* Problem to work on
Only the lines from the one containing "The width and" through the end of the entries are wanted, retyped exactly and without pictures.

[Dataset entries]
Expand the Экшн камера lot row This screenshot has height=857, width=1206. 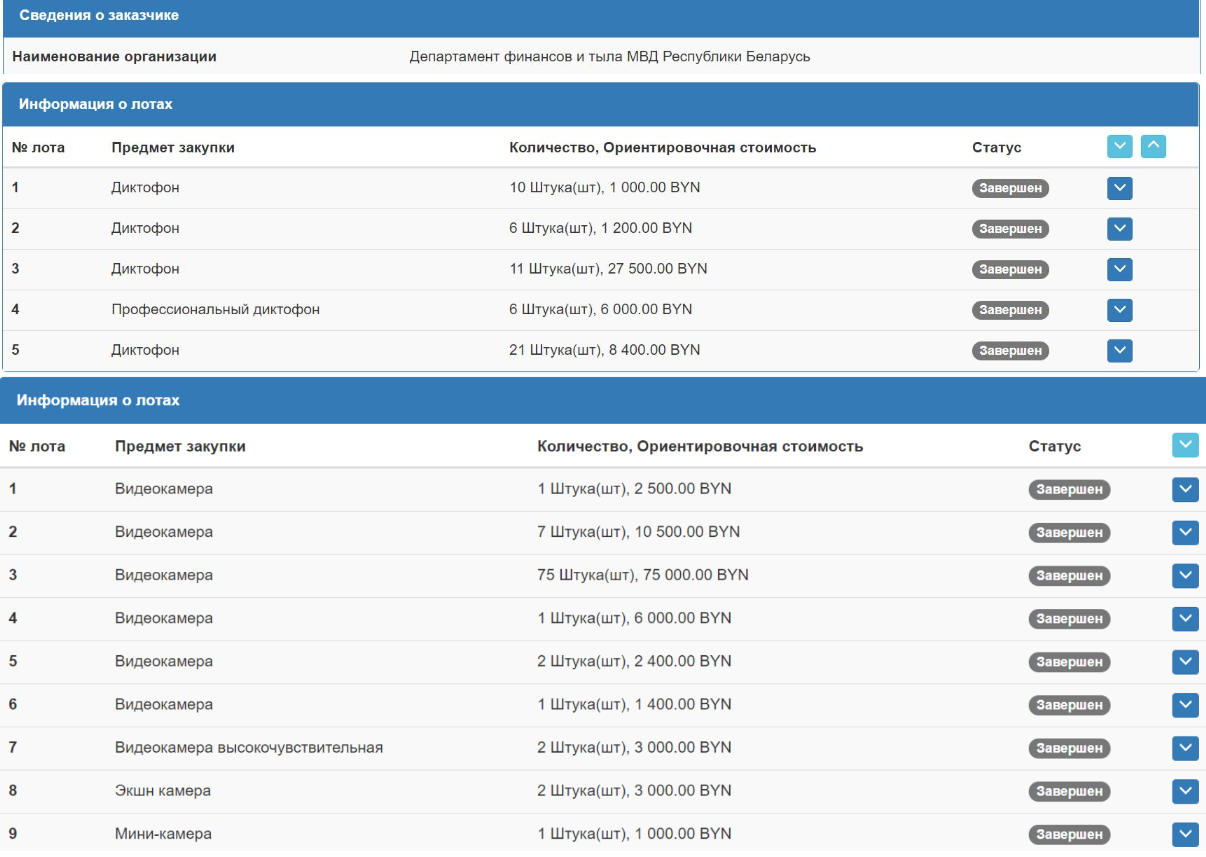point(1185,791)
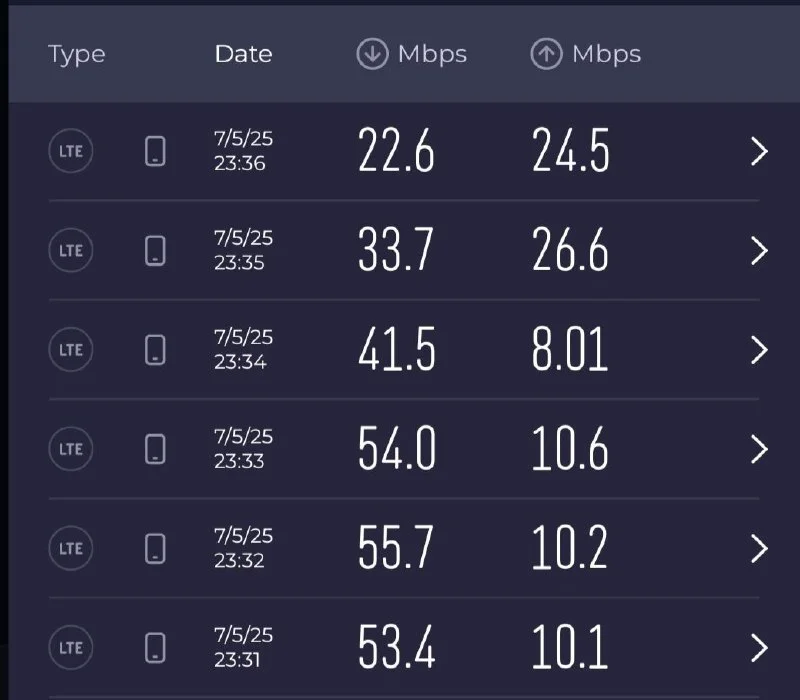Click the phone device icon for 23:31 test

click(155, 647)
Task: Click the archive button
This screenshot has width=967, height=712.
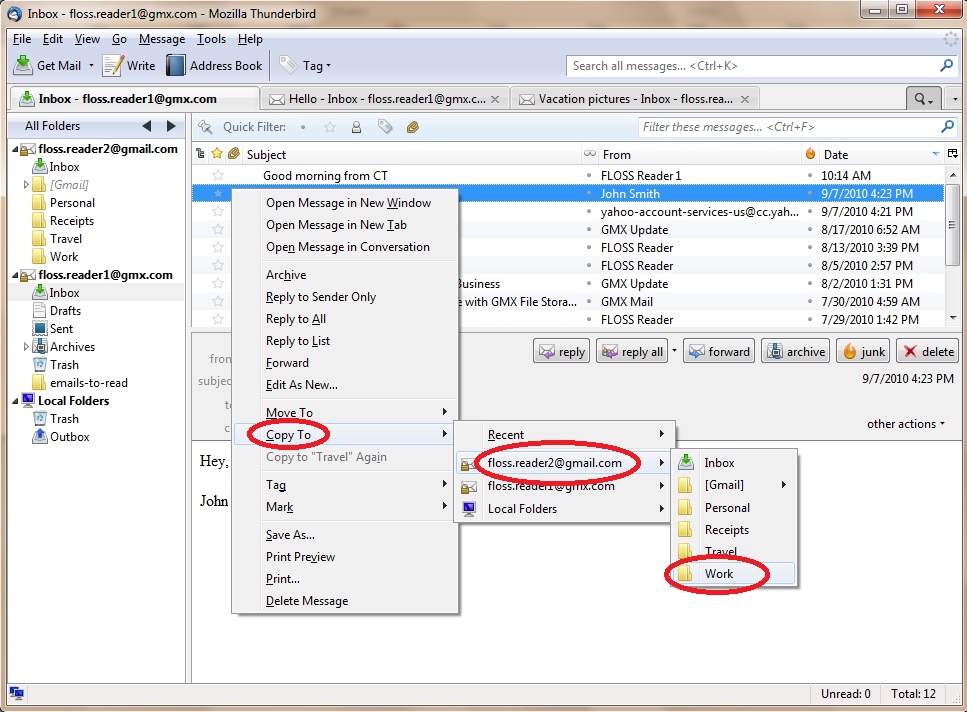Action: 795,351
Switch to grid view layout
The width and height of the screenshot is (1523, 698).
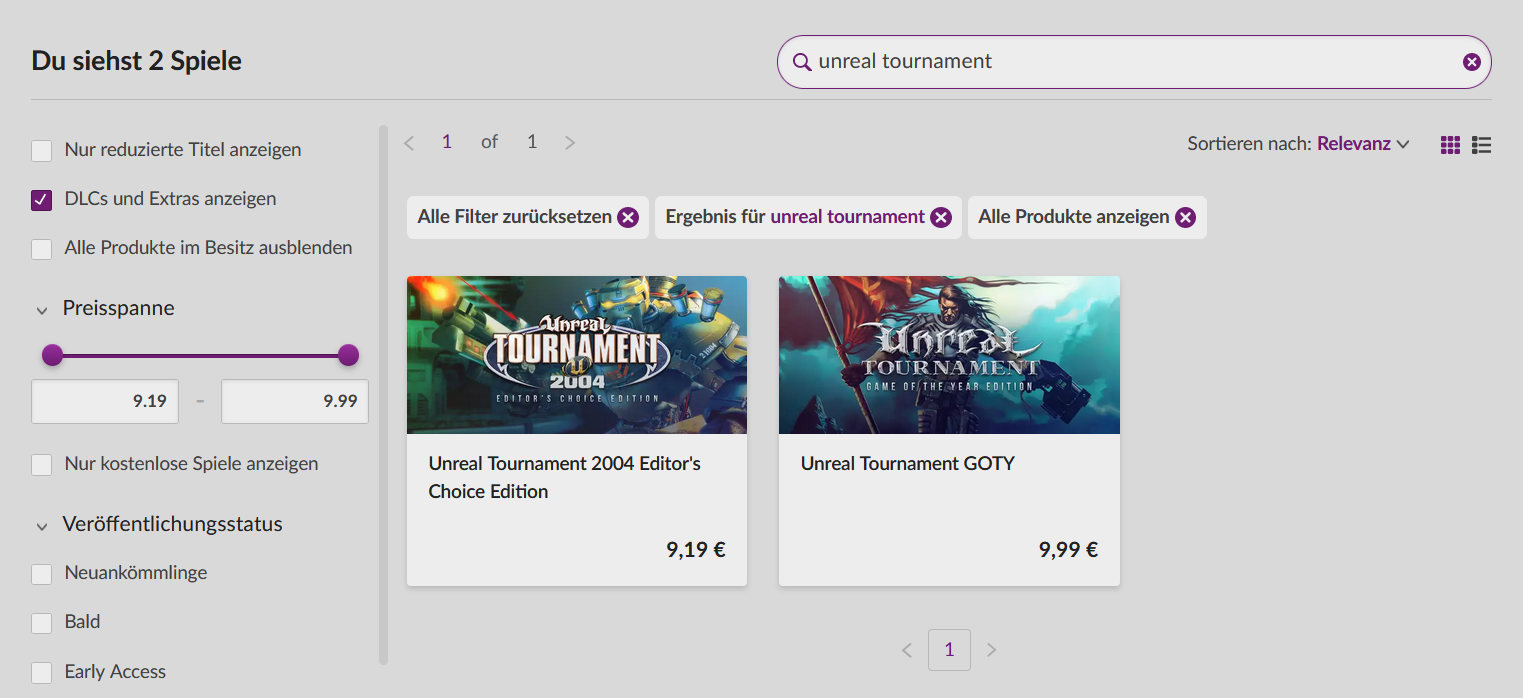pyautogui.click(x=1450, y=144)
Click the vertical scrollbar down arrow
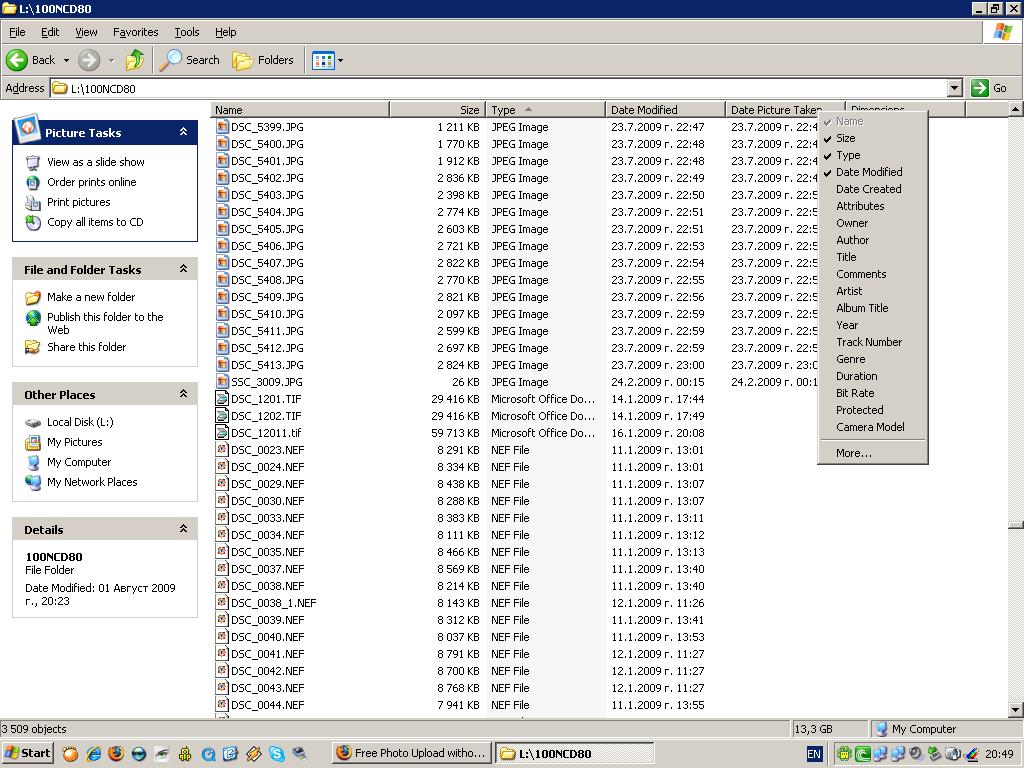Image resolution: width=1024 pixels, height=768 pixels. pos(1016,710)
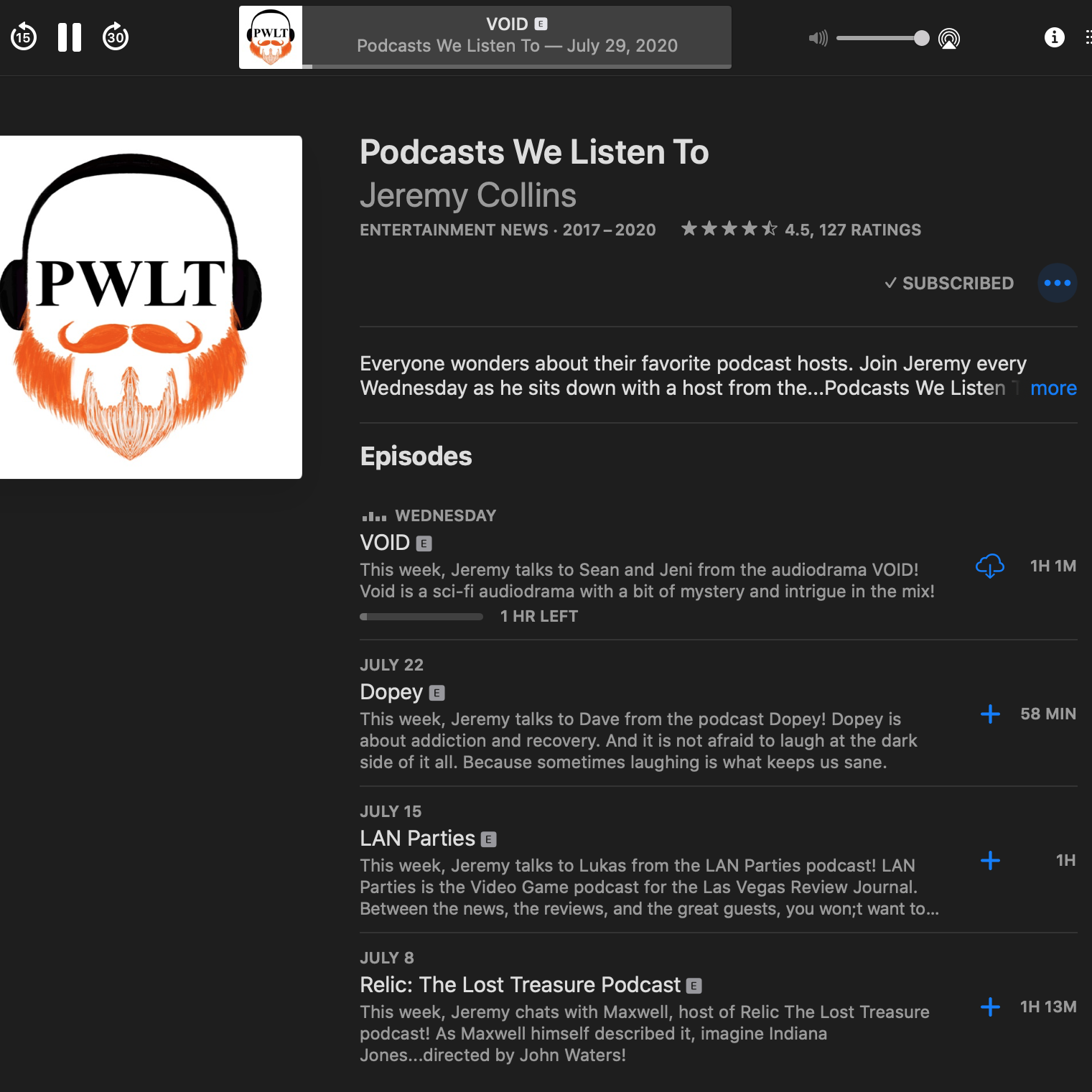Add Dopey episode with the plus icon
This screenshot has height=1092, width=1092.
click(990, 714)
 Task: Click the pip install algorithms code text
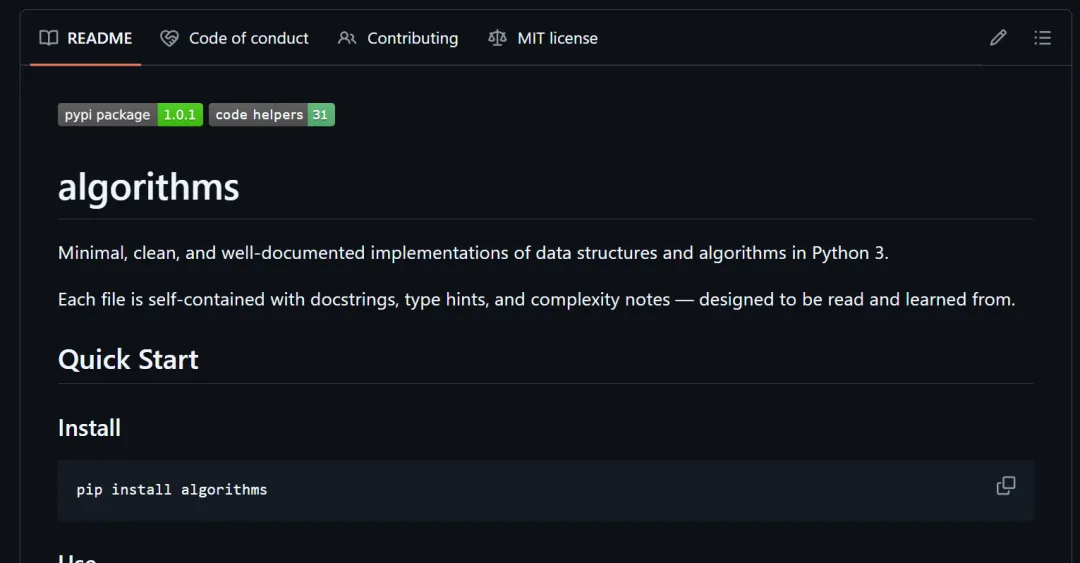pyautogui.click(x=172, y=490)
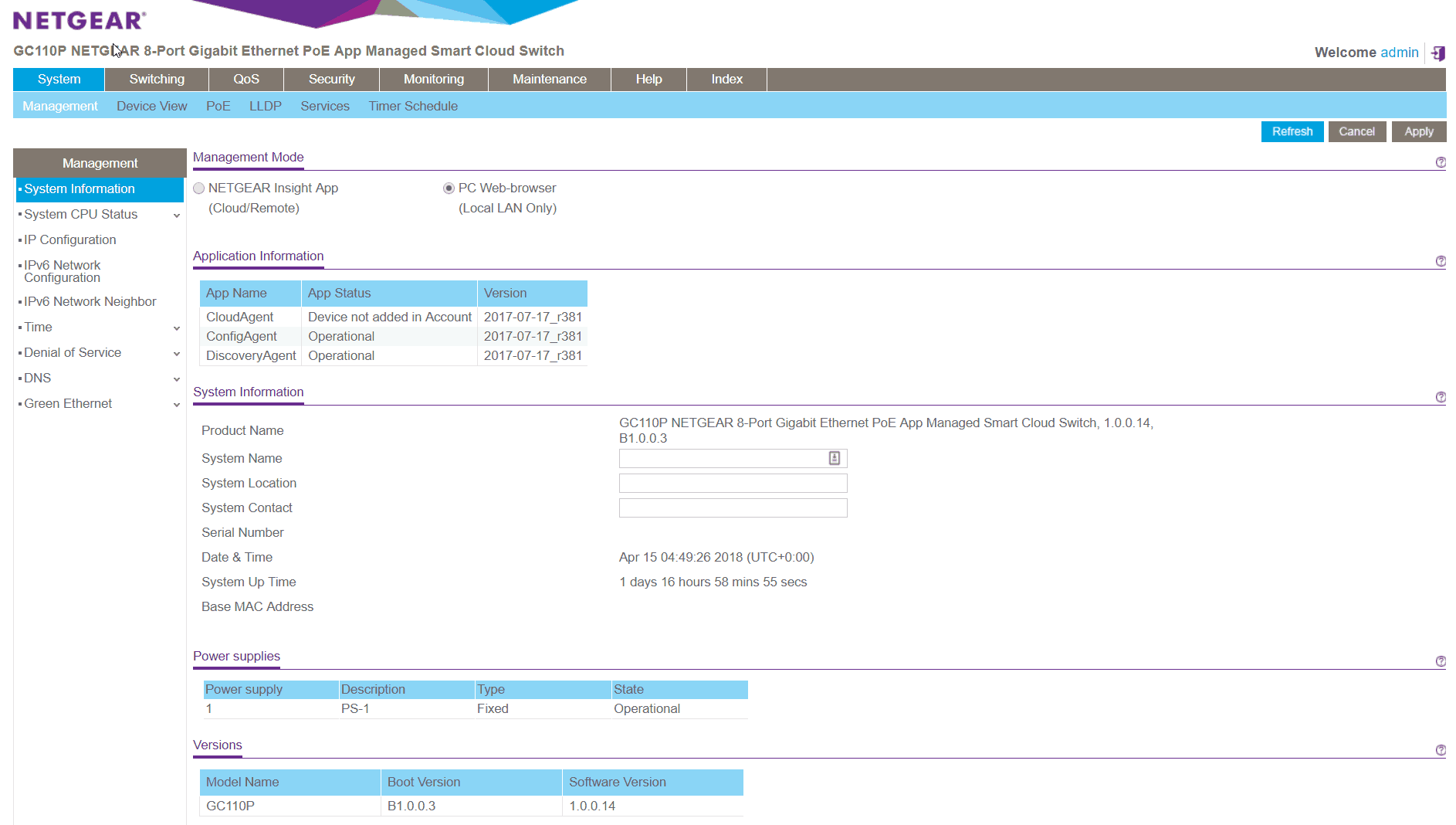Screen dimensions: 1456x825
Task: Click the autofill icon in System Name field
Action: coord(835,458)
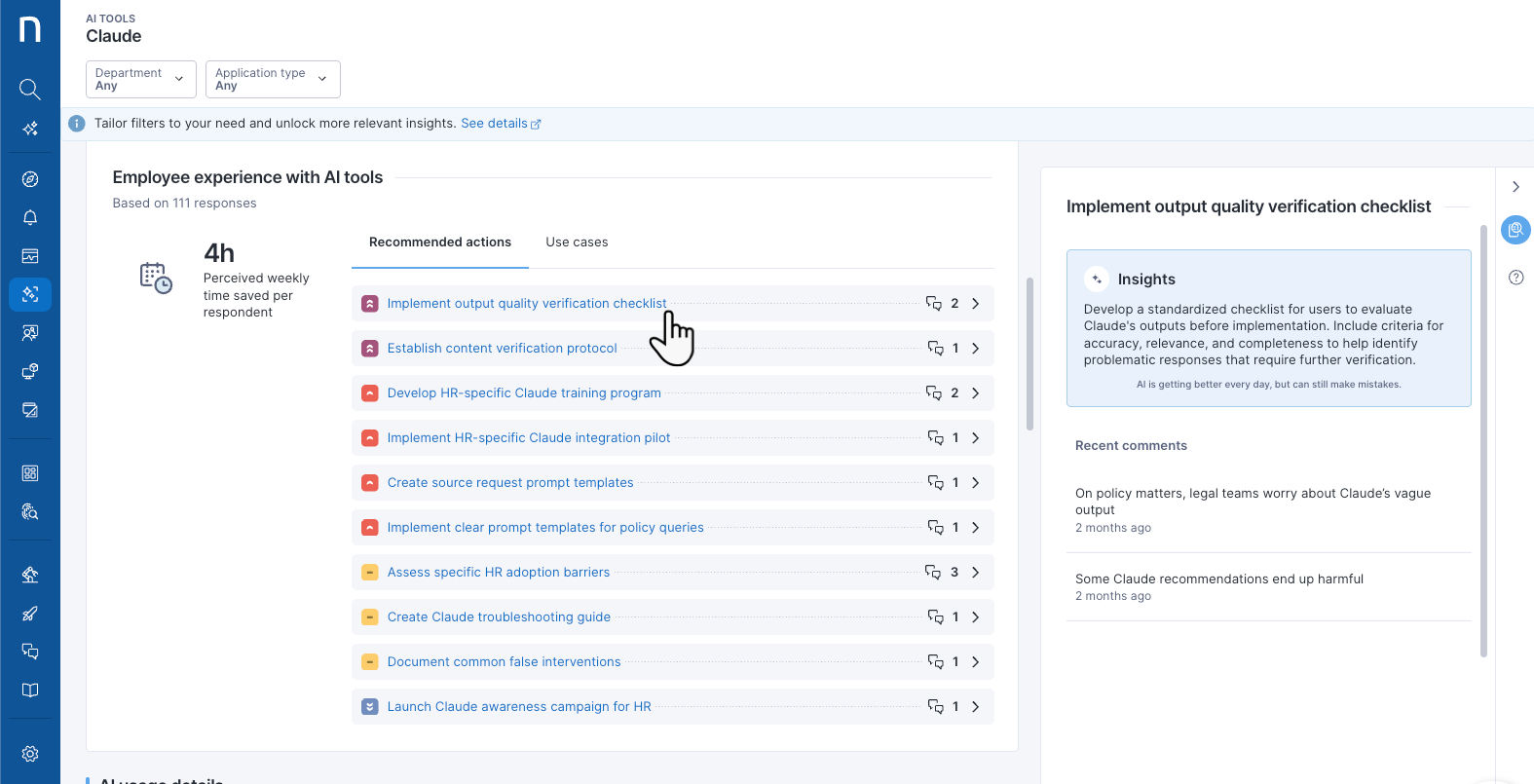Switch to the Use cases tab
The image size is (1534, 784).
(577, 243)

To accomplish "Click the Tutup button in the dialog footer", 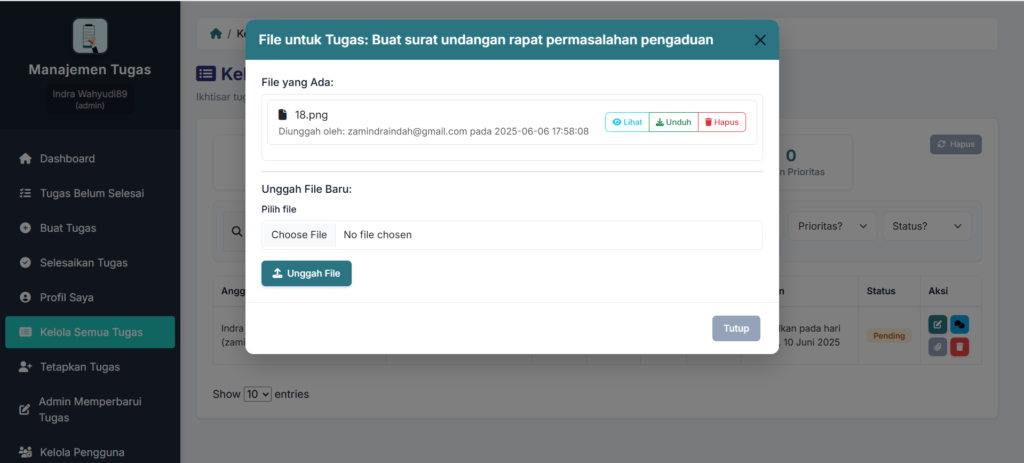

* Written answer
The width and height of the screenshot is (1523, 698).
pyautogui.click(x=1450, y=144)
Click the vertical scrollbar down arrow
Image resolution: width=1024 pixels, height=768 pixels. pos(1016,710)
Add Dopey episode with the plus icon
This screenshot has height=1092, width=1092.
click(990, 714)
 Task: Click the pip install algorithms code text
pyautogui.click(x=172, y=490)
Screen dimensions: 1456x825
Task: Click the autofill icon in System Name field
Action: coord(835,458)
Switch to the Use cases tab
The image size is (1534, 784).
(577, 243)

To accomplish "Click the Tutup button in the dialog footer", 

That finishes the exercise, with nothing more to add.